In the case of a Leman Russ Demolisher, you need one for putting insta-killing wounds on T5 or 2+ save units. But while you don't really need a 2nd, you do need another Marine-killing large blast somewhere. So by taking a Vanilla Russ as backup you have that redundancy for killing power armored guys, but you also have the ability to throw that AP3 blast 72" if you need to. They also occupy different parts of the board during a game. So you have overlap, but also unique abilities that address your weaknesses and allow you to exploit opportunities that may arise."
And Now For The Catch...
Here's a painting by Picasso:
Not what you expected? How about this:
The same man painted both of these images. He's more well known for the 2nd painting, but he paid his dues and learned to paint realistically as a young man before he moved into cubism. The cubist style came about as Picasso internalized the rules of realistic art and reinterpreted them for himself.
Problem is, generations of artists have looked at Picasso's later cubist work and assumed that they don't have to learn the rules. Realism, to them, is obviously for chumps. They try and skip that step and jump straight into abstract work, like the Pollack image above. It's an easier path, as it's harder to criticize an abstract piece meaningfully. But how many abstract artists come anywhere close to Picasso's success? Very few.

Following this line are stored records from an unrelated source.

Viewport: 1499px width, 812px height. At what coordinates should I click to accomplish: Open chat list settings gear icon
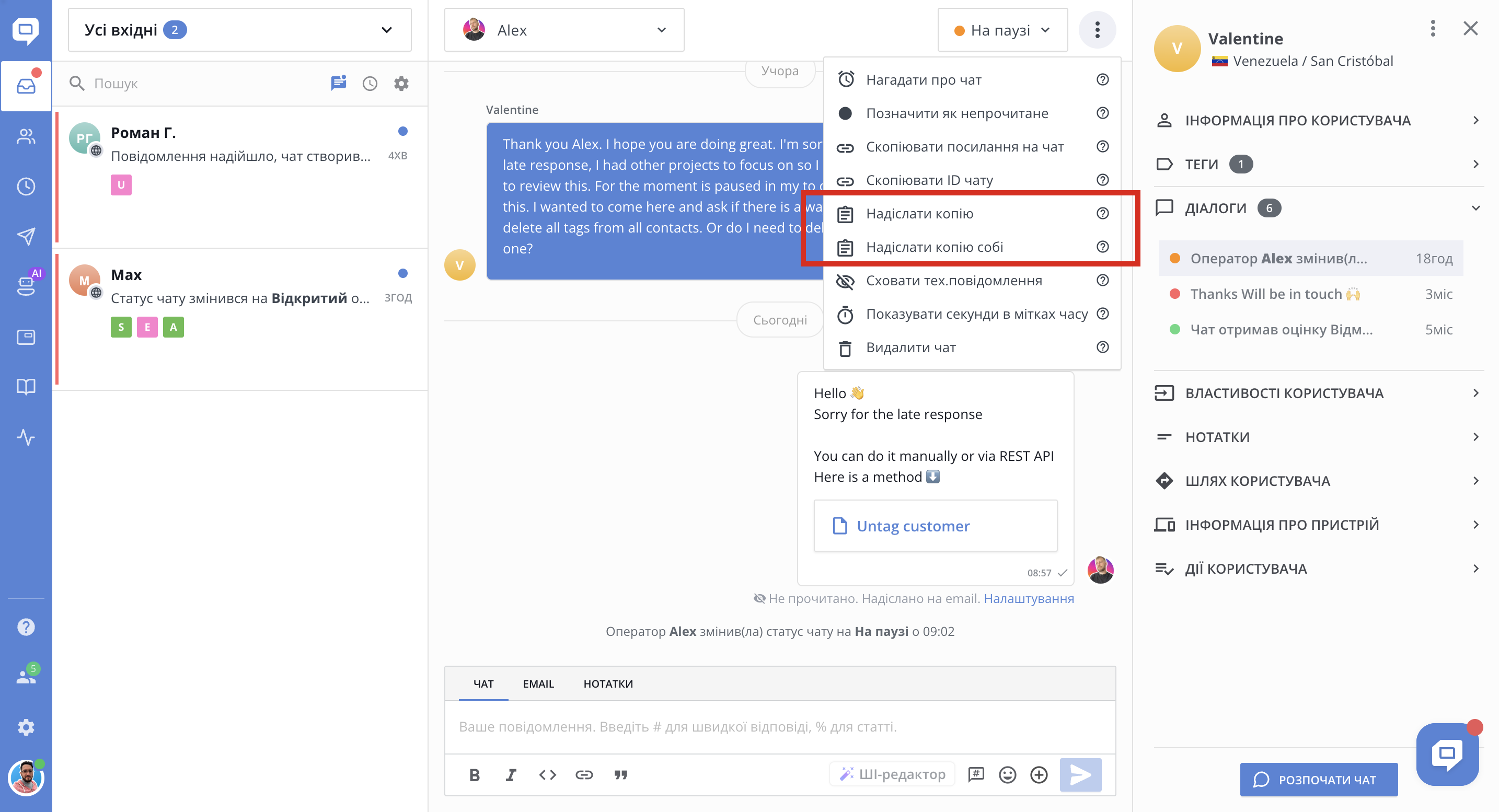[x=401, y=83]
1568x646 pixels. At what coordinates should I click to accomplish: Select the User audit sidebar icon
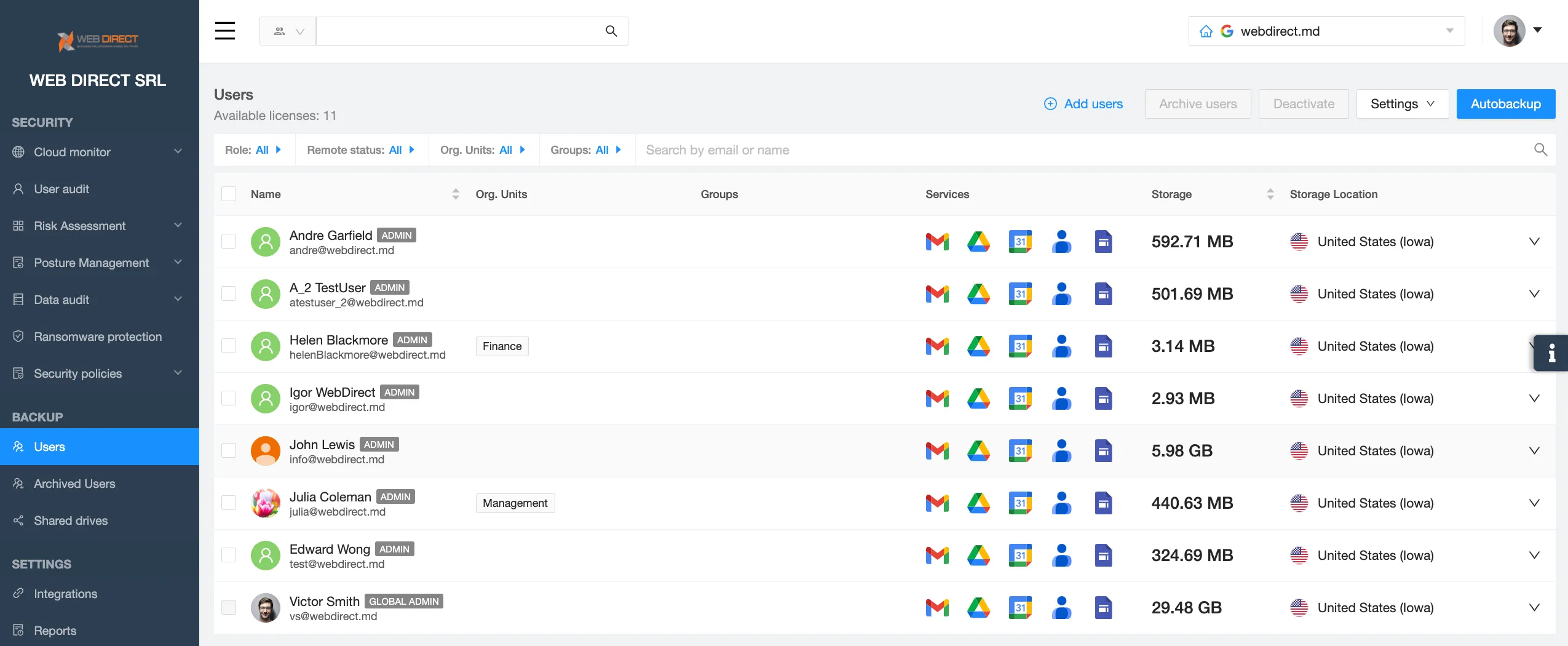(x=18, y=189)
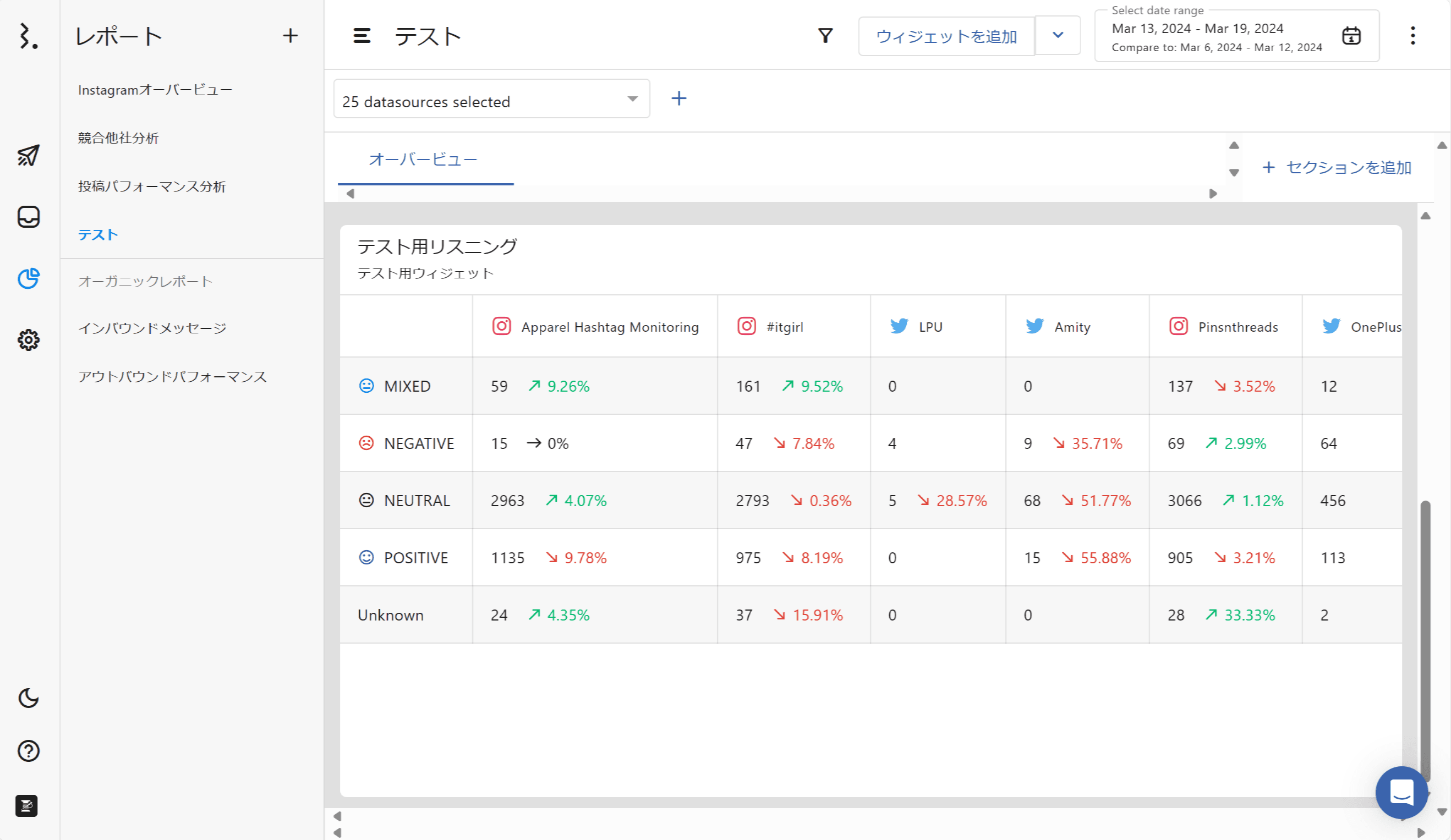Click the filter funnel icon
Viewport: 1451px width, 840px height.
point(825,36)
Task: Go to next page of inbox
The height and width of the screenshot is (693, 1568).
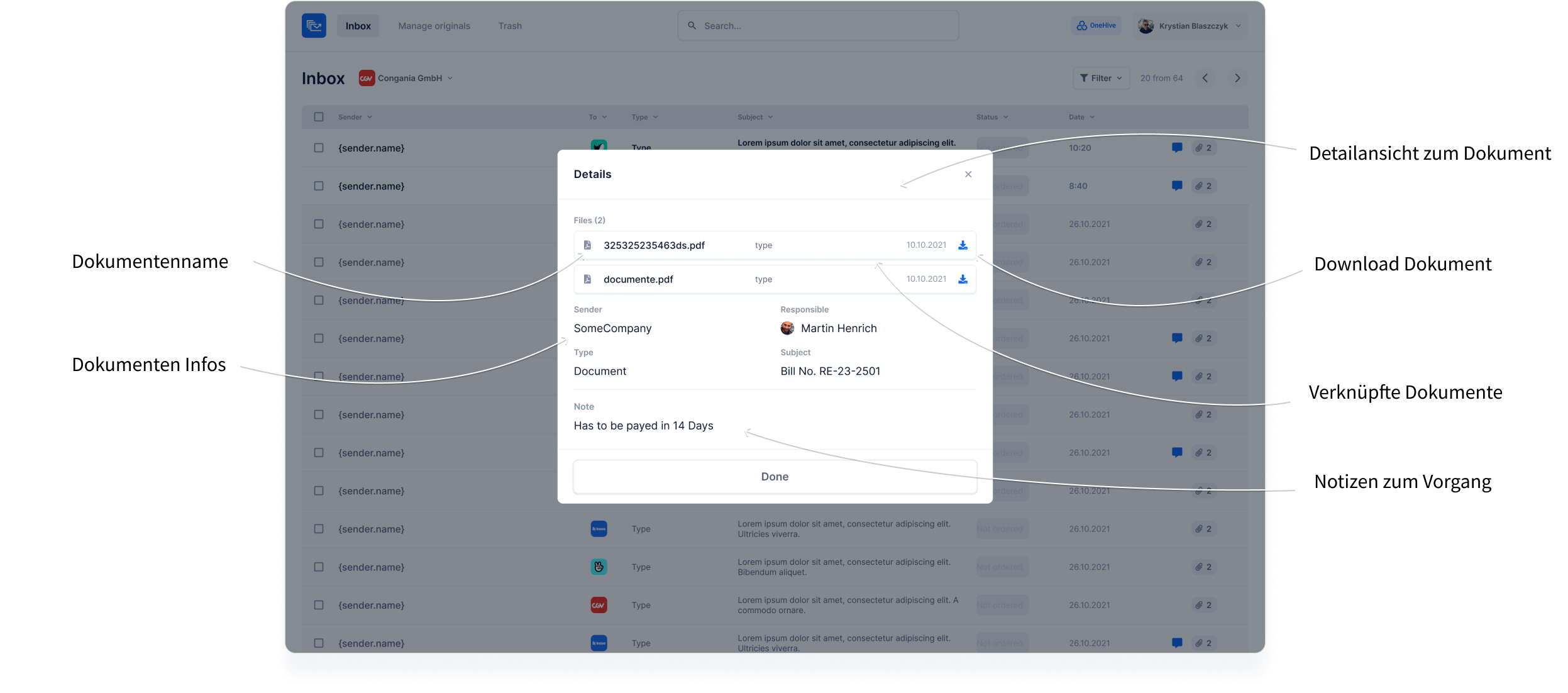Action: [x=1237, y=78]
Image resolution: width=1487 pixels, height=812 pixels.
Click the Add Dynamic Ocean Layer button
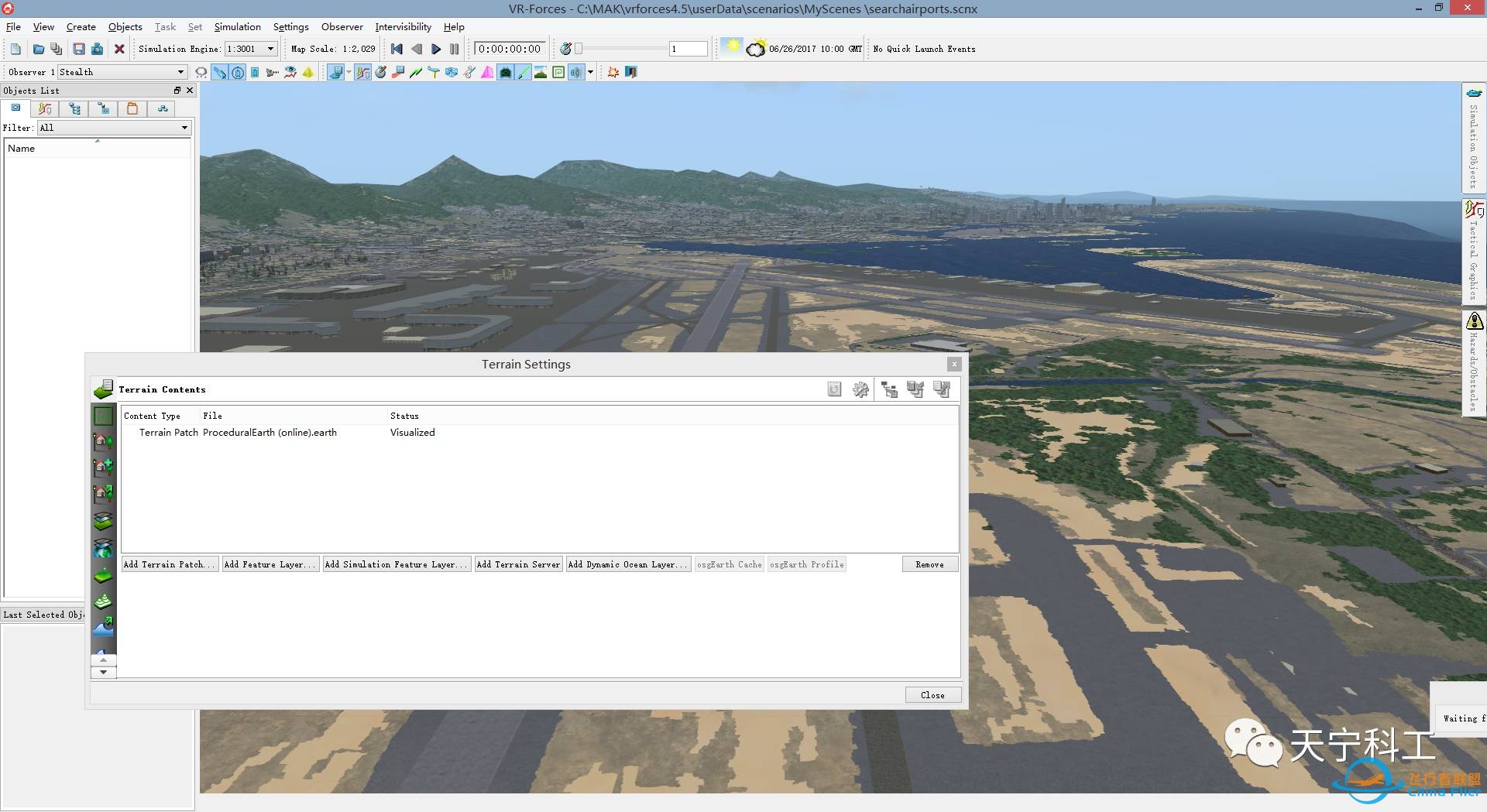(x=627, y=564)
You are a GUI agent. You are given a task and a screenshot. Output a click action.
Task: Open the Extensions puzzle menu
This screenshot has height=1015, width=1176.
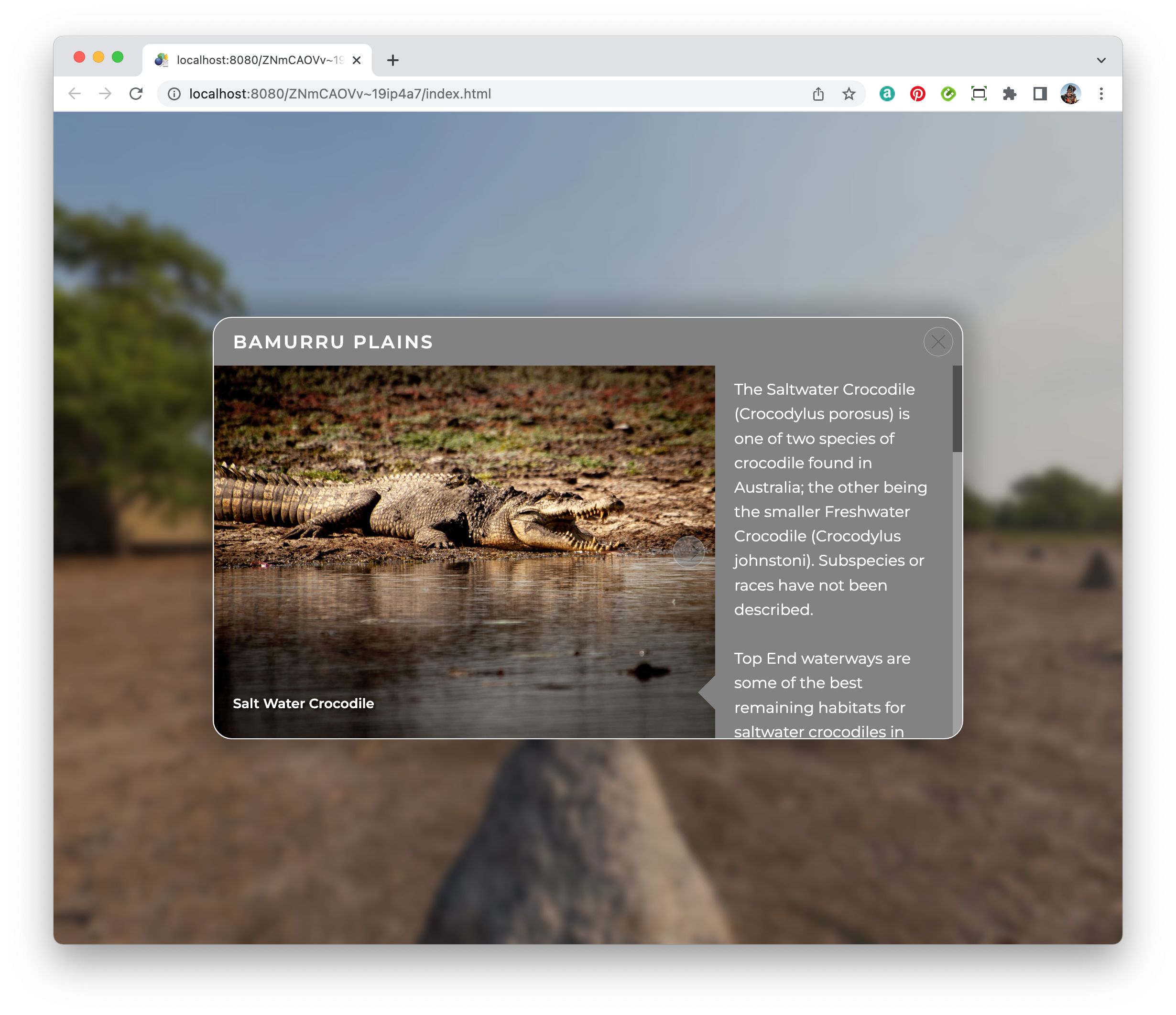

Here's the thing. Picasso thought JUST AS MUCH about every brush stroke in his cubist paintings as he did in his earlier realistic ones. His cubist work looks random, but it really isn't. He's still used most of the things he learned as a realistic painter to make cubist images. Color, composition, feeling... it's all there. The only thing that's changed is the realistic details. Replaced by his own interpretation of the rules that enabled him to do what others couldn't.
It's the same with 40K army lists. Some winning lists look like random battleforce mashups, but really aren't. You just don't see the careful thinking that went into them. This can be misleading, as it seems to say to less experienced players that you can just take any old thing and win. So players who don't want to learn the rules just throw in the stuff they have an emotional attachment to. It's fun to be different, but if you aren't thinking carefully about your choices then you aren't going to see the same success in taking a diverse list as Spag or JWolf do.
You really do have to learn the rules before you can break them. Being different for the sake of being different - instead of for specific benefits - doesn't work.
In my own case, the best approach seems to be duplicated units where I need them, mostly in the troops slot. With a bias towards diversifying my choices where I can. Of the 8 non-troops choices in my 2K Guard list, only the Vendettas get duplicated, as they're just too good at what they do.